Kensington Co-ops For Sale

Kensington is a neighborhood in the center of Brooklyn, just south of historic Prospect Park and West of the Flatbush Ditmas-Park neighborhood. The land where Kensington now sits was first colonized by Dutch farmers during the seventeenth century within the Town of Flatbush. It was re-settled by British colonists in 1737 and developed in 1885 after the completion of Ocean Parkway. The area is now populated by a mix of many different styles and cultures; multiculturalism that is reflected in the windows of its bodegas, boutiques, and barber shops–their languages change by the storefront. Overall, it's a low-key, mixed area where a stunning variety of people live with, and among each other.

This is a mostly residential area and the neighborhood doesn’t have much in terms of big named restaurants, bars or entertainment. There are an array of local area carry-out restaurants – Thai food at To Be Thai and Sawasde, celebrated pizza at Korner Pizza on Church, Japanese at Sake Sushi, and Bangladeshi food on McDonald. There’s also, the diner Faros, which is a neighborhood standby offering reliable diner fare. The neighborhood is also home to Kensington Stables, a horse stable that offers pony rides, lessons, trail rides, children’s programs, teen horsemanship, and horses for special occasions.

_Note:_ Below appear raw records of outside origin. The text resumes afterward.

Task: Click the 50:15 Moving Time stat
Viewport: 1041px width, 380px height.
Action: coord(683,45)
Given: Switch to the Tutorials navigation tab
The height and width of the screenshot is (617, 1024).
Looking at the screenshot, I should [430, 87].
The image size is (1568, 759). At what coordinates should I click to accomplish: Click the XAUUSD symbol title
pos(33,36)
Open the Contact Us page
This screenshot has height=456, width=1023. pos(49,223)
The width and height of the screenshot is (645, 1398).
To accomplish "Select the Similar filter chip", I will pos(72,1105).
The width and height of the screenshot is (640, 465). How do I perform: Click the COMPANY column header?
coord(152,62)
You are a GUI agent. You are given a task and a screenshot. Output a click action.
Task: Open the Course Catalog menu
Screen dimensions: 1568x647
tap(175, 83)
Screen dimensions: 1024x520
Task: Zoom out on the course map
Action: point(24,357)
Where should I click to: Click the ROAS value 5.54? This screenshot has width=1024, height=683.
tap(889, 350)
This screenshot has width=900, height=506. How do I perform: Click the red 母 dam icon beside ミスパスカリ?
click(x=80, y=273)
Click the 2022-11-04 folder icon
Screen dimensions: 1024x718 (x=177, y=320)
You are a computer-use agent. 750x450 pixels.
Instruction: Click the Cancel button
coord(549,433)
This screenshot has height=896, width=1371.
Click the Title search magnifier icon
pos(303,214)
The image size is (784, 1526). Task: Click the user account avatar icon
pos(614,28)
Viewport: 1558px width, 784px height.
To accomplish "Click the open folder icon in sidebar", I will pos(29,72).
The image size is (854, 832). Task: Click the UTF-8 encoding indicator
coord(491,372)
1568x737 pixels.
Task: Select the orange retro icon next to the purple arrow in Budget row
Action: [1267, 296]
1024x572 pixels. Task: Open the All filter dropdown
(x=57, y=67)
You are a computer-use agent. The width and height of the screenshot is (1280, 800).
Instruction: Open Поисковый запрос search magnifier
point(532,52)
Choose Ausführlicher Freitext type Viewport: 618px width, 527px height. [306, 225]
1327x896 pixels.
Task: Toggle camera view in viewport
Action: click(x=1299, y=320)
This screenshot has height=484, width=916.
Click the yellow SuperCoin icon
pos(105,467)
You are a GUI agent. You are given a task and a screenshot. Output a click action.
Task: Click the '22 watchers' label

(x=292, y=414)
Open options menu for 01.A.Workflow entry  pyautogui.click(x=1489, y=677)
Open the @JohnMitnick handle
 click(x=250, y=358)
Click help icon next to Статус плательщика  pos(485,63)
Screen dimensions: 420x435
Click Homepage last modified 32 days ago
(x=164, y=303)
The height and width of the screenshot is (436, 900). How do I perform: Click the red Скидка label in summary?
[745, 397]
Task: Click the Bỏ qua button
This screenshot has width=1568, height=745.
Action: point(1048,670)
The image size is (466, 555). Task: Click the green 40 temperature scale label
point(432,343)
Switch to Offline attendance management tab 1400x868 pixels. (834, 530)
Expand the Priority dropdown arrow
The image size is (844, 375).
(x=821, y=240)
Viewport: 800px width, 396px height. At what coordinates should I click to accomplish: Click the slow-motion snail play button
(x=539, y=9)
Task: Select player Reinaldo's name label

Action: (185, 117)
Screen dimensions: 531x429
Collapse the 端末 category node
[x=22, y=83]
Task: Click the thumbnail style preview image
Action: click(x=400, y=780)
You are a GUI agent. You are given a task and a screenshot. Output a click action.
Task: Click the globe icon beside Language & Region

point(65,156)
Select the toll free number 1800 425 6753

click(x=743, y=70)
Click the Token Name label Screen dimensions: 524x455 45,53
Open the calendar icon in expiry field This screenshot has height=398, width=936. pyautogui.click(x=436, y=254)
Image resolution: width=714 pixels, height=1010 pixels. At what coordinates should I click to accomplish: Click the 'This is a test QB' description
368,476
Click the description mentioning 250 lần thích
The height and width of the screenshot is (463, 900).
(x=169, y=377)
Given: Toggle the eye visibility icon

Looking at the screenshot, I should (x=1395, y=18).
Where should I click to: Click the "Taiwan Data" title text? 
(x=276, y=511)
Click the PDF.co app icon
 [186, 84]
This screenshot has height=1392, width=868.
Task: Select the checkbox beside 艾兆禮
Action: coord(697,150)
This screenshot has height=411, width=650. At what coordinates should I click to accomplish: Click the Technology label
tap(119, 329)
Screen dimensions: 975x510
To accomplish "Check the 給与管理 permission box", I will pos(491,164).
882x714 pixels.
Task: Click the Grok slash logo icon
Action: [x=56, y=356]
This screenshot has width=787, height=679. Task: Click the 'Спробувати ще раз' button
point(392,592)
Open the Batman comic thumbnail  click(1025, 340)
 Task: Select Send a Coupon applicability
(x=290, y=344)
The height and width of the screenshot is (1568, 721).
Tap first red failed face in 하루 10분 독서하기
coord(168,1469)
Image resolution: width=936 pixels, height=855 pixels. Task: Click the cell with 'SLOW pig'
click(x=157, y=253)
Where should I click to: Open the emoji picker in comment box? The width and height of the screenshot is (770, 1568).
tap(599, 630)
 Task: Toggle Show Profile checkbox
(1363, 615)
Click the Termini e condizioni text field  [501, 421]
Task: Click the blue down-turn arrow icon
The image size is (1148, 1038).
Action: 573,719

Kensington is known for its affordable rents and spacious apartments although the prices in the neighborhood have risen over the past few years. The neighborhood is currently 38% above its 2014 market prices. There are many single- and two-family houses in the neighborhood houses that often have front yards and porches, with very diverse architectural styles. Kensington is also home to many apartment buildings, some prewar and mid-century brick six-story buildings, and some newer and taller. Ocean Parkway houses many pre-war buildings with grand lobbies that have original crown molding throughout. There a condos in the area but co-ops are most common. The current median sales asking price is a little over a million dollars and the median asking rent price is $2,100, much lower than most Brooklyn neighborhoods.

The subway lines for Kensington are the F and the G, both of which stop at Church Avenue and give commuters access to other Brooklyn neighborhoods, as well as Manhattan in about 45 minutes. Residents also have the option to walk or take the bus to the Q train in nearby Ditmas Park. Ocean Parkway, which is a major thoroughfare, also has the first dedicated bike path in the U.S.